• **Exercise requirements**: Please copy out every line in the records below that includes the word "agent".

::::

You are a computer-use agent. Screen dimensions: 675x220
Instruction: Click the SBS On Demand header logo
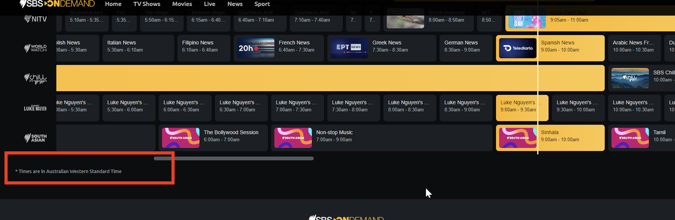click(x=57, y=4)
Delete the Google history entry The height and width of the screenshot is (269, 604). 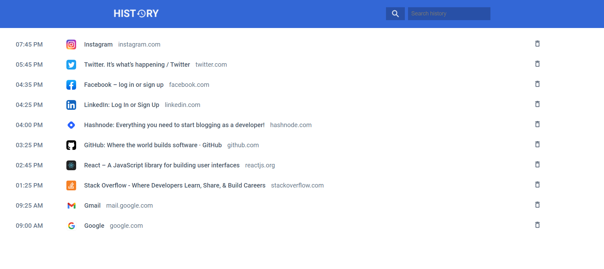pyautogui.click(x=537, y=225)
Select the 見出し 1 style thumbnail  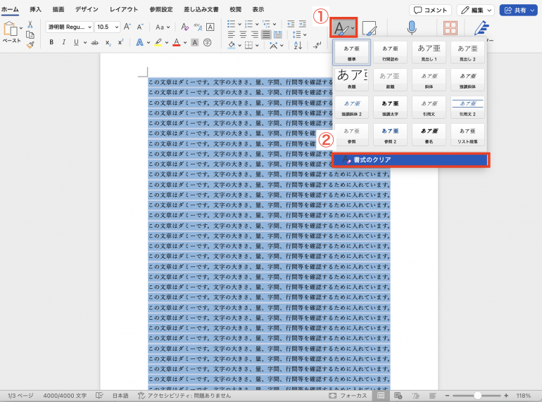[430, 52]
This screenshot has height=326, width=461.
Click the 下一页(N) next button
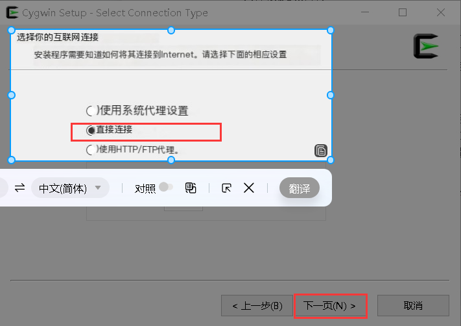click(331, 306)
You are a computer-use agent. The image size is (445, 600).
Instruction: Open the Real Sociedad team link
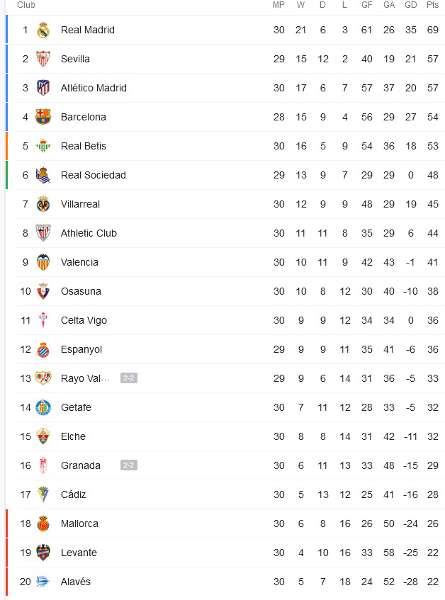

::::

• **Result below**:
You are a computer-use agent. Screen dimensions: 675x220
You are a computer-use agent. The image size is (445, 600).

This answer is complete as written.